Völlig anders war die Stimmung bei den Gegnern der Elbvertiefung. Sie sehen sich in ihrer Auffassung bestätigt, dass die Planer der Elbvertiefung wichtige Vorschriften des Umweltrechts missachtet haben. „Es ist ein Zwischenerfolg für die Elbe und für den Gewässerschutz in ganz Deutschland“, sagte der Hamburger Geschäftsführer des Bundes Umwelt und Naturschutz Deutschland (BUND), Manfred Braasch. „Man kann nicht Maßnahmen zur Standortsicherung, die sowieso nötig sind, als Ausgleichsmaßnahmen in das Planverfahren aufnehmen. Das sieht das Gericht ebenso wie wir.“ Der Stadtdirektor von Otterndorf (Kreis Cuxhaven), Harald Zahrte, betonte: „Es zeigt, dass die Richter die erheblichen Bedenken aus der Region würdigen.“

Besonders betroffen sind die Hafenfirmen. So hatte die Hamburger Hafen und Logistik AG (HHLA) in der Vergangenheit ihre wirtschaftliche Zukunft an den Ausgang der Entscheidung über die Elbvertiefung geknüpft.

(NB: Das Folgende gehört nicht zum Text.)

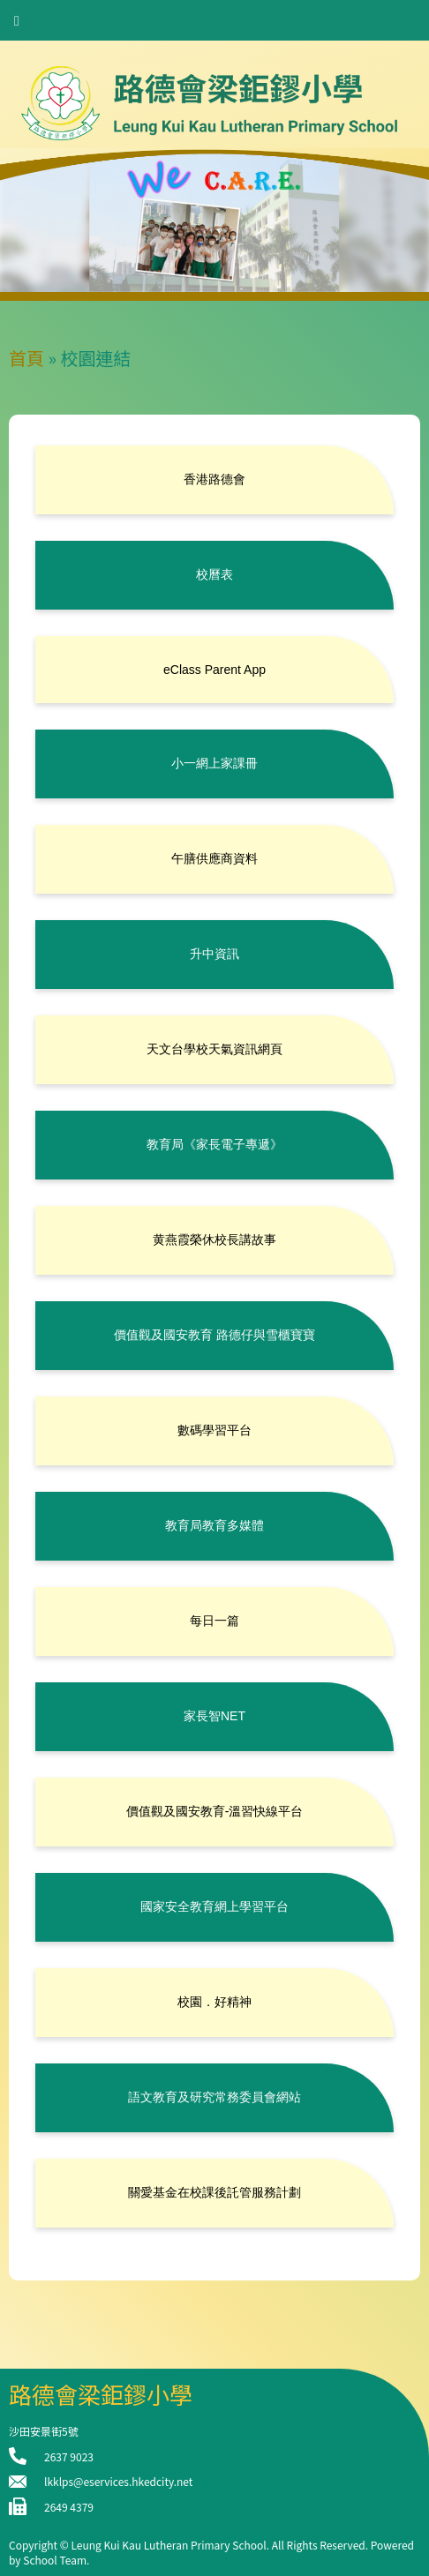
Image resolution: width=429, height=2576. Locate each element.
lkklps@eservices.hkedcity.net (118, 2481)
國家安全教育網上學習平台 (214, 1906)
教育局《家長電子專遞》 (214, 1144)
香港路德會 (214, 479)
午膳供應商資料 (214, 858)
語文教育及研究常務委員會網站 (214, 2097)
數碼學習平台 (214, 1430)
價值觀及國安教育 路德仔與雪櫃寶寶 (214, 1335)
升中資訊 (214, 954)
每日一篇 (214, 1621)
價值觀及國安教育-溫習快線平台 (215, 1811)
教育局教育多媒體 (214, 1525)
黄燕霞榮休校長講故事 (214, 1239)
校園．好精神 (214, 2002)
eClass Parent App (214, 670)
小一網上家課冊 (214, 763)
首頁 (26, 358)
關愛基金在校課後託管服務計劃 (214, 2192)
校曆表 (214, 574)
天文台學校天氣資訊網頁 (214, 1049)
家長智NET (214, 1716)
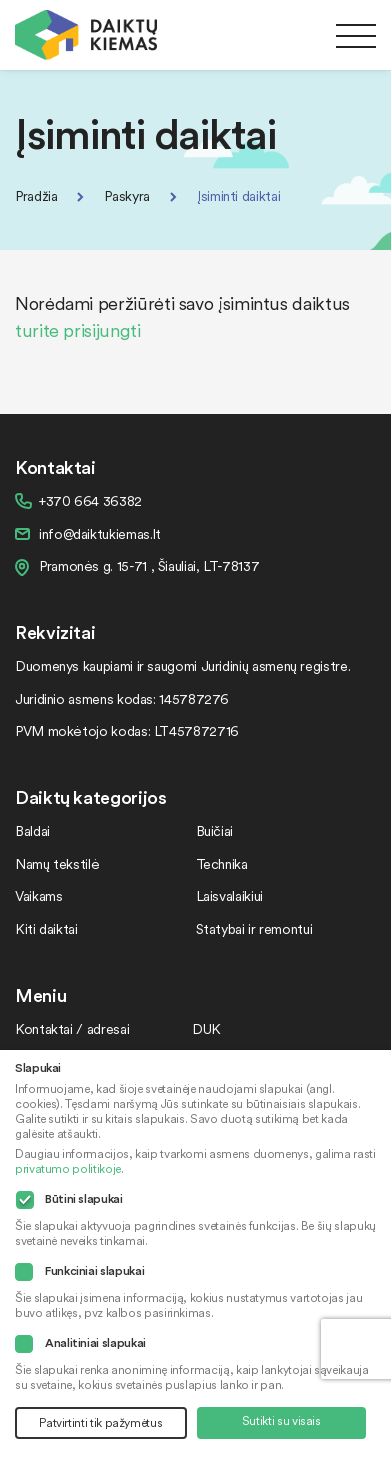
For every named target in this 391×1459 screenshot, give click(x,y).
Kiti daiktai (46, 928)
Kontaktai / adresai (72, 1028)
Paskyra (126, 195)
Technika (222, 863)
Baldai (32, 830)
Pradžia (36, 195)
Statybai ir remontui (254, 928)
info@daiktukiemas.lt (100, 533)
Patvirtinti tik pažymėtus (100, 1422)
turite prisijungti (78, 330)
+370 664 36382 (90, 500)
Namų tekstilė (57, 863)
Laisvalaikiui (229, 895)
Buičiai (214, 830)
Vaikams (38, 895)
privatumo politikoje (68, 1168)
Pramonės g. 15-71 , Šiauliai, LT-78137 (149, 565)
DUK (206, 1028)
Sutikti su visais (281, 1420)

Ihre Aktie brach nach dem Richterspruch um mehr als vier Prozent ein. „Unabhängig von der Entscheidung des Gerichts werden wir unsere Anstrengungen konsequent weiterverfolgen, die Abfertigungseffizienz an unseren Anlagen noch weiter zu steigern“, sagte HHLA-Chef Klaus-Dieter Peters.